[Screenshot grounding data]

====

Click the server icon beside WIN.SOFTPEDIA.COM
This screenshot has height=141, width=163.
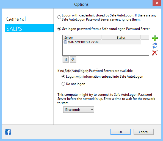65,42

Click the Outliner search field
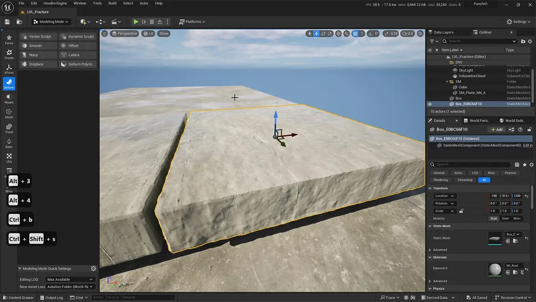pyautogui.click(x=479, y=41)
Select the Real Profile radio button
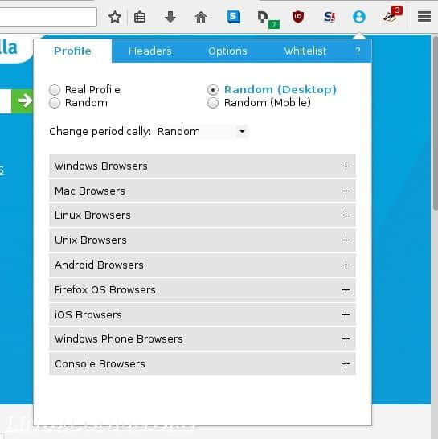 pyautogui.click(x=55, y=90)
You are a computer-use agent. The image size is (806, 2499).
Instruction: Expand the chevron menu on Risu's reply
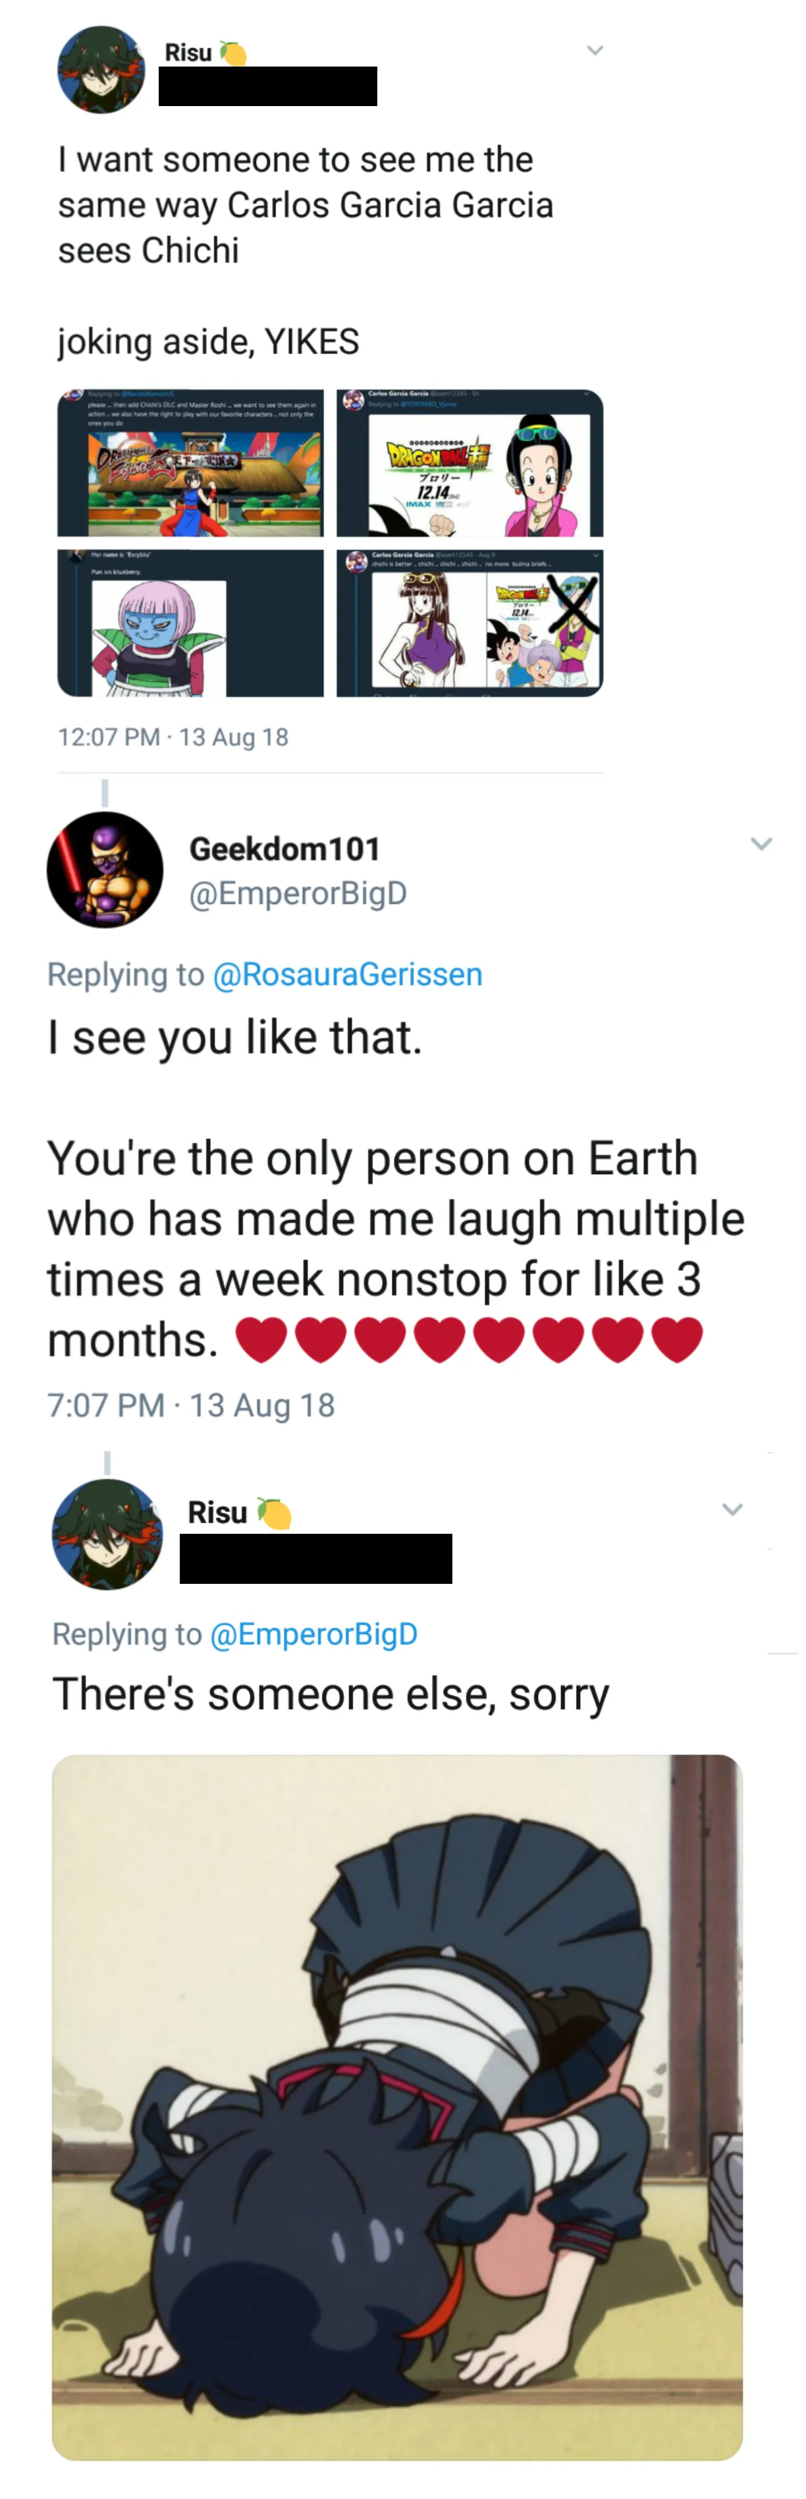point(732,1509)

====

§ **EXERCISE OBJECTIVE**: Repeat exactly the lines above, from the line containing "This screenshot has height=141, width=163." through the last line of the records, inclusive; omit any pictures.

§ **REPLY TO THE EXERCISE**:
This screenshot has height=141, width=163.
65,42

Click the Outliner search field
pyautogui.click(x=479, y=41)
Select the Real Profile radio button
 pyautogui.click(x=55, y=90)
You are a computer-use agent. The image size is (806, 2499).
Instruction: Expand the chevron menu on Risu's reply
point(732,1509)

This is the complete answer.